30 JUNE 1894, Page 41

The Common Ancestor. By John Hill. 3 vols. (Chatto and

Windus.)—This is a clever novel, but with what we may call some loose ends about it. The "Common Ancestor" himself makes no little demand upon our faith. The tale is of the present day; we read, for instance, of volunteer officers learning their work at the Wellington Barracks, and yet the deus ex machind, for whom, however, there is scarcely a knot that requires his untying, is an old man who is supposed to have been killed, aged twenty-five, at the Battle of Trafalgar ! And how did the soi-disant Mrs. Schenier come to mistake Andrew Cunningham for her husband? The husband was "five feet six" (Vol. I., p. 242), Cunningham was "a tall strong man" (Vol.
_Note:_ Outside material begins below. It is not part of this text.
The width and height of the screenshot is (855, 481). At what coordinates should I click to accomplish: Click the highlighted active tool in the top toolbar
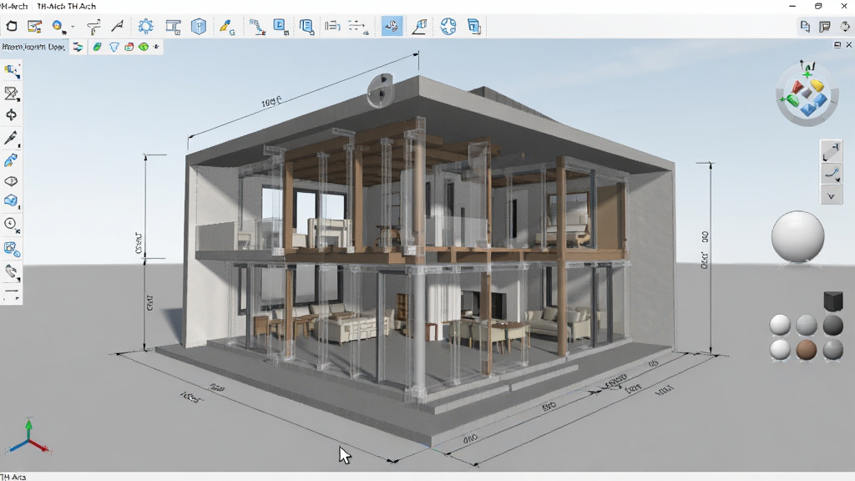[x=392, y=26]
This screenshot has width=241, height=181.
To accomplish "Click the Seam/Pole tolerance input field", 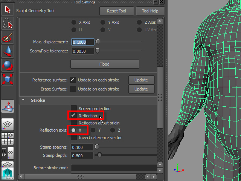I will [82, 51].
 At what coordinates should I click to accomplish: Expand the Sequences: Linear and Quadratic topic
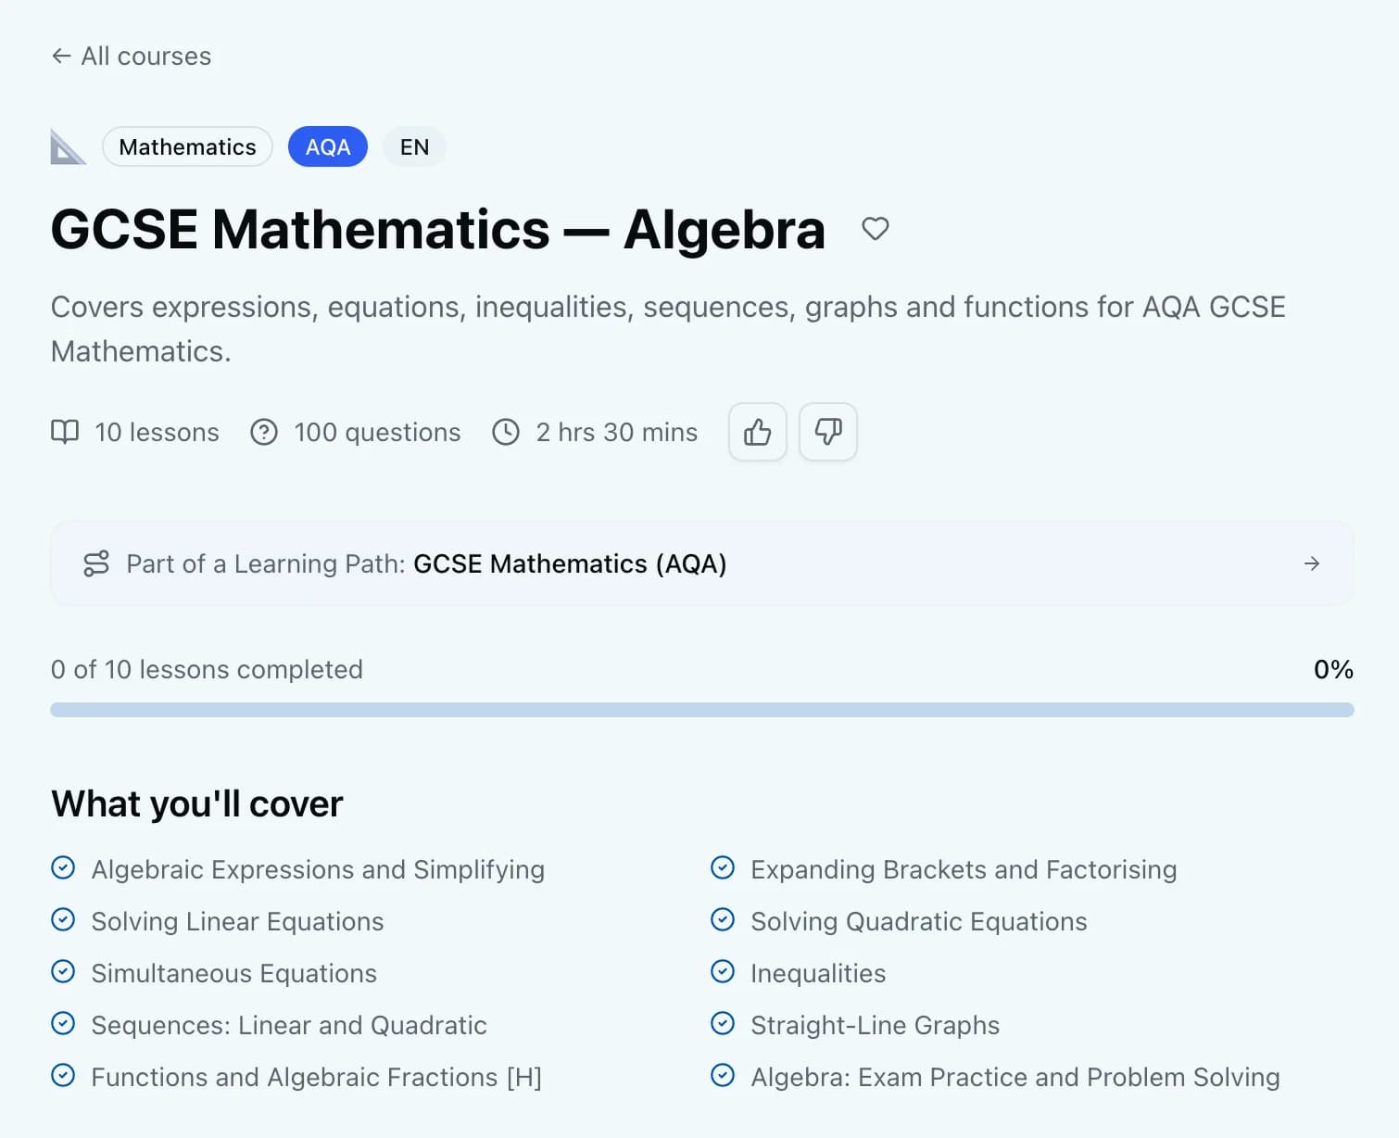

I., p. 22). Yet in Vol. III., p. 198, she had " no doubt who the man was." He was "walking rapidly," and she could see him clearly enough to plunge a knife into his side. How was it she did not perceive that he was half a foot taller and proportionately bigger than the man whom she intended to

? But the novel is eminently readable. A brisker tale we have seldom read. Dick Scanlan and his sister Nora, Johnny Smalley and his sister Jane, are particularly good. Perhaps the best of them all is Jane Smalley, who is as clever and amusing a young person as we have met for a long time in fiction. There are some improbabilities, we cannot help thinking, in The Common. Ancestor, but there is nothing dull and nothing unwholesome.